▸ TASK: Reproduce the material from the line containing "The height and" through the line containing "Action: pyautogui.click(x=736, y=570)", both included, precisely as it appears.

▸ DATASET ROWS:

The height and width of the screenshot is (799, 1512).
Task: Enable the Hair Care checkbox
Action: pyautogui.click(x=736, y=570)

* * *

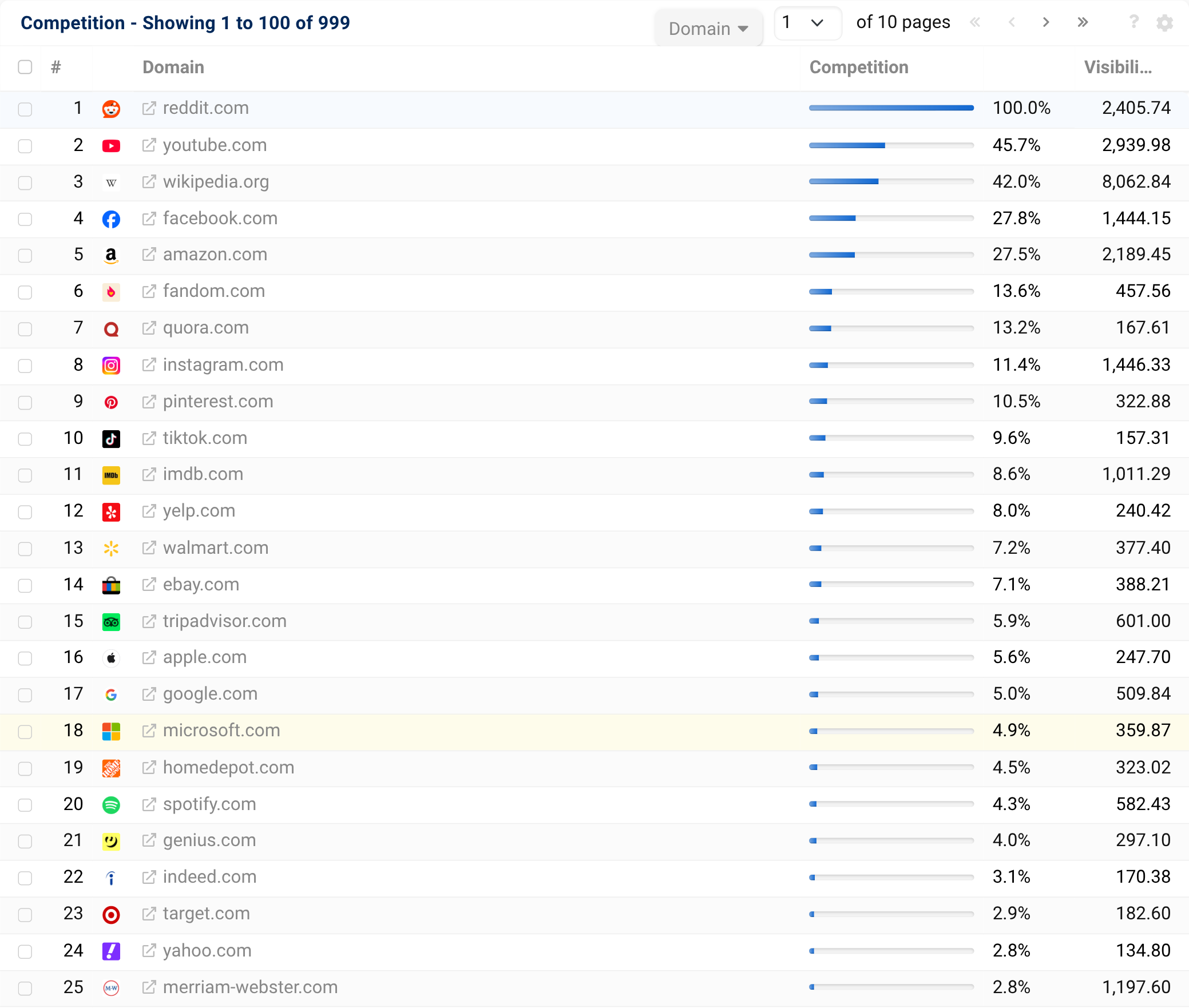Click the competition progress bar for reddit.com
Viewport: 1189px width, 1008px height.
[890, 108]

▸ ANSWER TO THE TASK:
The height and width of the screenshot is (799, 1512).
Task: Enable the Hair Care checkbox
Action: pyautogui.click(x=736, y=570)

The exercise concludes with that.